O que fazer.
1. Reescreva o trecho do texto fornecido que começa em "Aliás, o corpo" e termina em "setembro de 1989.", trocando "asfalto" por "chão".
2. Responda, com base no texto fornecido:
(a) Em que cidade fica a rua do Plantão Funerário?
(b) Quanto tempo durou a espera na fila do restaurante universitário?
(c) Por que não foi possível ir ao cartório no mesmo dia?

Texto fornecido.
_____

Essa sensação de leveza no juízo eu nunca tinha conseguido compreender e visualizar, até o dia em que tive que resolver os detalhes da certidão de óbito dele, dois meses atrás. Andei pela rua do Plantão Funerário, a mesma do Hemopi e do Hospital Getúlio Vargas em Teresina, e só pensava em como a vida é cíclica e que em algum momento alguém vai estar resolvendo essas mesmas questões por mim. E principalmente, em como finalmente vivenciei a tal sensação física da cabeça esvaziada.

Aliás, o corpo inteiro parecia muito aéreo como se eu estivesse inapta a me equilibrar dentro de mim mesma. Como se a qualquer instante eu fosse me perder e trocar os pés numa queda. Como se fosse ser amparada pelo asfalto em brasa. O fio prateado que me ligava a ele, de certa forma, me dando segurança para ir e vir a vida inteira, tinha se partido. Não de súbito. E não por isso foi menos traumático e doloroso. Agora acho que sei como ele se sentiu naquele setembro de 1989.

Apesar da dúvida, continuei andando sem cair. Assinei papeis, peguei um ônibus e fui pra universidade. Não deu pra ir no cartório encerrar o assunto naquele mesmo dia, pois precisava realmente comparecer à aula. Já tinha faltado demais. Passei mais de uma hora na fila do restaurante universitário lendo e tendo crises de ansiedade sequenciais à espera do almoço. Ataques que vieram não somente pelo luto, mas, sobretudo, por estar lidando com uma imensa leva de pensamentos intrusivos e insistentes sobre a minha suposta saúde frágil. Segui tentando manter o semblante sereno, enquanto a hipocondria não falhava um minuto em sua missão de me enlouquecer ou de me levar pro pronto socorro.

_____

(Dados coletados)
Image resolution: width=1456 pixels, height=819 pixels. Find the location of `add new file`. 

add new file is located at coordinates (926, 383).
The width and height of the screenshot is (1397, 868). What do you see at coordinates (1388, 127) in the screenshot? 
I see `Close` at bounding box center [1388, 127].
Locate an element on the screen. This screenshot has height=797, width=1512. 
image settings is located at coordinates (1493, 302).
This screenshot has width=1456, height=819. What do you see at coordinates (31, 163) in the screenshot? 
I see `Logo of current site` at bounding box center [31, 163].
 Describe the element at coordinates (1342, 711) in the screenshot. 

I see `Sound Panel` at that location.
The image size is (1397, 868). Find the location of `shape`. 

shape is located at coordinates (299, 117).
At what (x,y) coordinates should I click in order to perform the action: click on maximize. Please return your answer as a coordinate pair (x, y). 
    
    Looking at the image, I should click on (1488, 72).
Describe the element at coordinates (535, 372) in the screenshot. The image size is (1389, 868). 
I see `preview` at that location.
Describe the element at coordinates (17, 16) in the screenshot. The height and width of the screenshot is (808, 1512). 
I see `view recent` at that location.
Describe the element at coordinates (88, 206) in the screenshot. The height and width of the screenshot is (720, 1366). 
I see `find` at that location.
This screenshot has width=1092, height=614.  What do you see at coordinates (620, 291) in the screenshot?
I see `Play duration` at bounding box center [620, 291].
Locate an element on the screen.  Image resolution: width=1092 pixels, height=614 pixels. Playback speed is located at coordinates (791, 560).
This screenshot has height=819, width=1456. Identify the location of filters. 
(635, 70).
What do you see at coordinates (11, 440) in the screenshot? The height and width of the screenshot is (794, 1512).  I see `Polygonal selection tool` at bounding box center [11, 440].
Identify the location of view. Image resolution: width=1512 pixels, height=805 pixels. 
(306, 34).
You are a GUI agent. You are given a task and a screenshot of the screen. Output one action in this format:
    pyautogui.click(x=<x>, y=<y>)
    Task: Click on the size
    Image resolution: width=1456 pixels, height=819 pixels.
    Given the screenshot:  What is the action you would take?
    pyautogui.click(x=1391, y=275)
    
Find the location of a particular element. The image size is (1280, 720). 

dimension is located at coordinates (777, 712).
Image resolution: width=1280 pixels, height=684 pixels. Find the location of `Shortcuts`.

_____

Respostas por tarefa.
1.
Aliás, o corpo inteiro parecia muito aéreo como se eu estivesse inapta a me equilibrar dentro de mim mesma. Como se a qualquer instante eu fosse me perder e trocar os pés numa queda. Como se fosse ser amparada pelo chão em brasa. O fio prateado que me ligava a ele, de certa forma, me dando segurança para ir e vir a vida inteira, tinha se partido. Não de súbito. E não por isso foi menos traumático e doloroso. Agora acho que sei como ele se sentiu naquele setembro de 1989.

2.
(a) Em Teresina.
(b) Mais de uma hora.
(c) Porque era preciso comparecer à aula.